What needs to be done> Reproduce the entries below with "button" replaced by "control" throughout, changing nothing else. Omit the pictures from your output.

Records for the task>
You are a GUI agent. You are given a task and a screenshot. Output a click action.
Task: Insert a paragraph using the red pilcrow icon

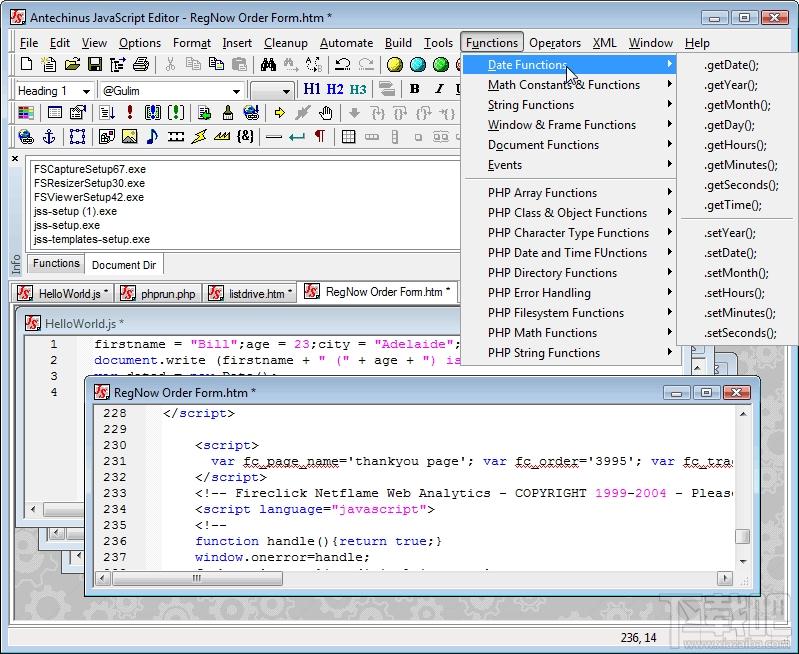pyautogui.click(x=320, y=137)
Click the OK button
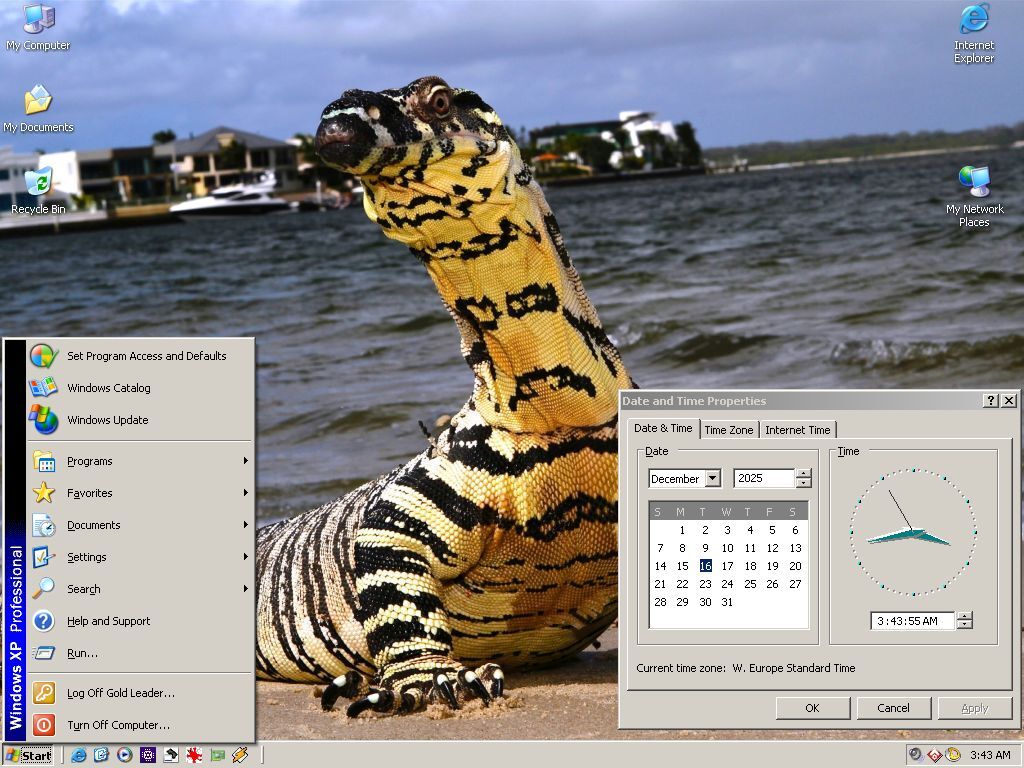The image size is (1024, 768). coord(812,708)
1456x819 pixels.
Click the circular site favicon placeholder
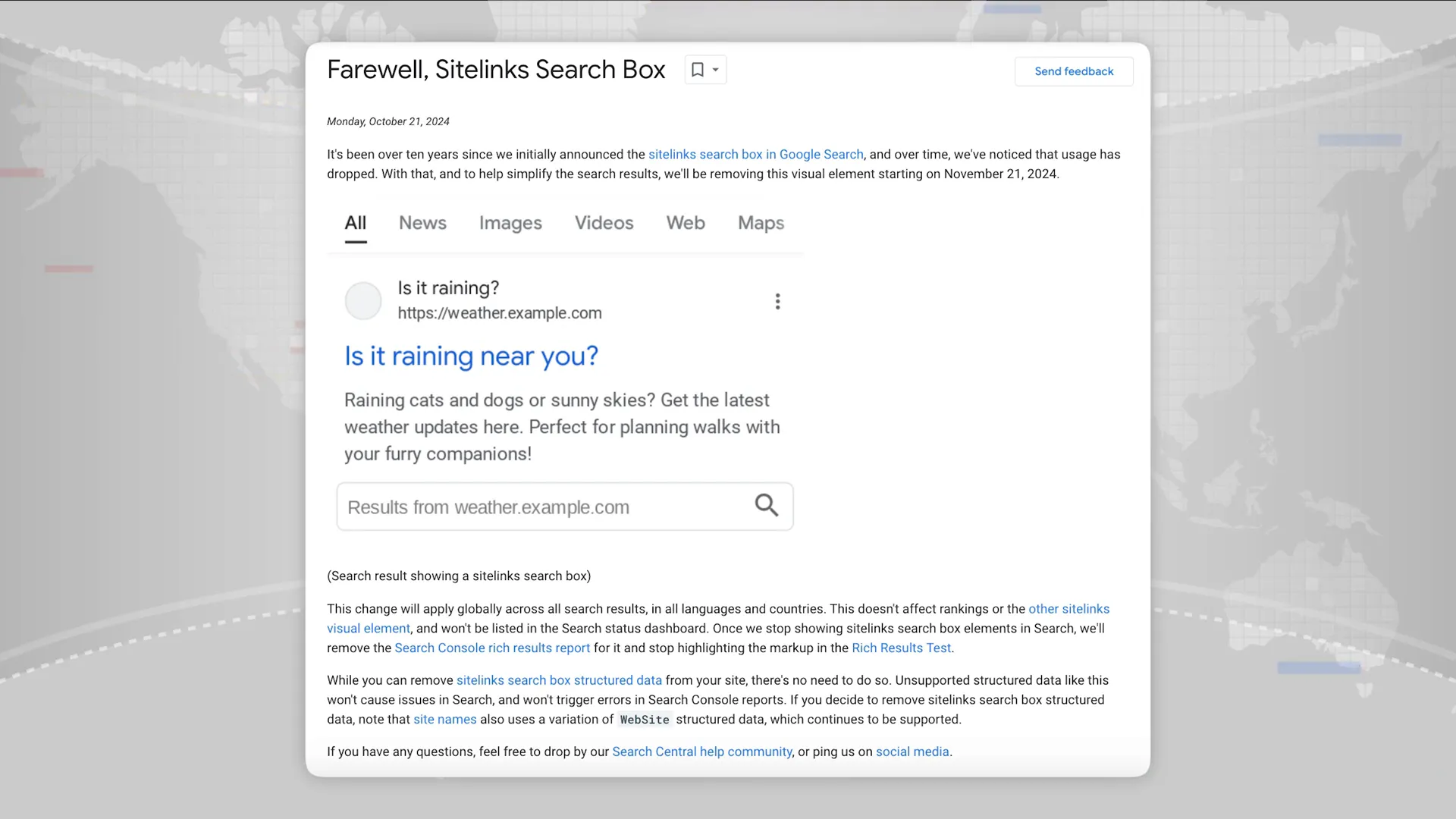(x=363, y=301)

Written response>
You are a GUI agent. You are given a task and a screenshot. Output a click action.
Task: Insert a paragraph using the red pilcrow icon

pyautogui.click(x=320, y=137)
Click the OK control
The image size is (1024, 768). coord(812,708)
1456x819 pixels.
Click the circular site favicon placeholder
(x=363, y=301)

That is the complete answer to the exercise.